* Task prompt *
Change every occurrence of "GUI agent" to "screen agent" in the entries below, leaving everything else the same.

Element and text position data
— Start —

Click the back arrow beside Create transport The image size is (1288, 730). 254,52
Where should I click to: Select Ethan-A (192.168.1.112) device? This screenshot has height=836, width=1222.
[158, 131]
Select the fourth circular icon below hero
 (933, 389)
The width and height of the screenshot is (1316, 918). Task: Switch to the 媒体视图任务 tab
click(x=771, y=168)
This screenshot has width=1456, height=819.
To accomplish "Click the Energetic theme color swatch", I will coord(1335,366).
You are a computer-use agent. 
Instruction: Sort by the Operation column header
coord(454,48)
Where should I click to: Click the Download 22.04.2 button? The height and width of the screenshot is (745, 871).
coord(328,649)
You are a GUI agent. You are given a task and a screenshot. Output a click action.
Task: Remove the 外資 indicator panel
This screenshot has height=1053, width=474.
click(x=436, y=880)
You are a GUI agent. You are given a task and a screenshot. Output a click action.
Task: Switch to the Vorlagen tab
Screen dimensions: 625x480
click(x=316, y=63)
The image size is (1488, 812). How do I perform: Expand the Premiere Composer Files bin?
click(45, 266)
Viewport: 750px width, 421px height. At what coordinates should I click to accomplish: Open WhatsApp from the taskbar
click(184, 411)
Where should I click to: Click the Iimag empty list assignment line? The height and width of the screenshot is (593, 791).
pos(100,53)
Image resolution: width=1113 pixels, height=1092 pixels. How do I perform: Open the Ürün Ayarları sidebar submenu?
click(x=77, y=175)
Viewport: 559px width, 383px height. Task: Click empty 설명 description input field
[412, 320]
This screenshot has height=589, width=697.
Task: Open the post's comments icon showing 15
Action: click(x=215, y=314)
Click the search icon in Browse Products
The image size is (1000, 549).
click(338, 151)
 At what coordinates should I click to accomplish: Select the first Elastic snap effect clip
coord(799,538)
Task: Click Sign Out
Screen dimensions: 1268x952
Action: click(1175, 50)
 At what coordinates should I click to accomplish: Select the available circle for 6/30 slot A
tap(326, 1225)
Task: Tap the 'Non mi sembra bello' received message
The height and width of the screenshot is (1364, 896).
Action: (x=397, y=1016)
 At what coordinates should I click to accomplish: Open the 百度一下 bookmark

— End —

* Output for this task *
Click the back arrow beside Create transport The image size is (1288, 730). 254,52
Where should I click to: Select Ethan-A (192.168.1.112) device? This screenshot has height=836, width=1222.
[158, 131]
Select the fourth circular icon below hero
 (933, 389)
The width and height of the screenshot is (1316, 918). Task: Switch to the 媒体视图任务 tab
click(x=771, y=168)
This screenshot has width=1456, height=819.
To accomplish "Click the Energetic theme color swatch", I will coord(1335,366).
You are a computer-use agent. 
Instruction: Sort by the Operation column header
coord(454,48)
Where should I click to: Click the Download 22.04.2 button? The height and width of the screenshot is (745, 871).
coord(328,649)
You are a screen agent. You are given a task and a screenshot. Output a click action.
Task: Remove the 外資 indicator panel
This screenshot has height=1053, width=474.
click(x=436, y=880)
You are a screen agent. You are given a task and a screenshot. Output a click action.
Task: Switch to the Vorlagen tab
Screen dimensions: 625x480
click(x=316, y=63)
The image size is (1488, 812). How do I perform: Expand the Premiere Composer Files bin?
click(45, 266)
Viewport: 750px width, 421px height. At what coordinates should I click to accomplish: Open WhatsApp from the taskbar
click(184, 411)
Where should I click to: Click the Iimag empty list assignment line? The height and width of the screenshot is (593, 791).
pos(100,53)
Image resolution: width=1113 pixels, height=1092 pixels. How do I perform: Open the Ürün Ayarları sidebar submenu?
click(x=77, y=175)
Viewport: 559px width, 383px height. Task: Click empty 설명 description input field
[412, 320]
This screenshot has height=589, width=697.
Task: Open the post's comments icon showing 15
Action: click(x=215, y=314)
Click the search icon in Browse Products
The image size is (1000, 549).
click(338, 151)
 At what coordinates should I click to accomplish: Select the first Elastic snap effect clip
coord(799,538)
Task: Click Sign Out
Screen dimensions: 1268x952
Action: click(1175, 50)
 At what coordinates should I click to accomplish: Select the available circle for 6/30 slot A
tap(326, 1225)
Task: Tap the 'Non mi sembra bello' received message
The height and width of the screenshot is (1364, 896).
Action: (x=397, y=1016)
 At what coordinates should I click to accomplish: Open the 百度一下 bookmark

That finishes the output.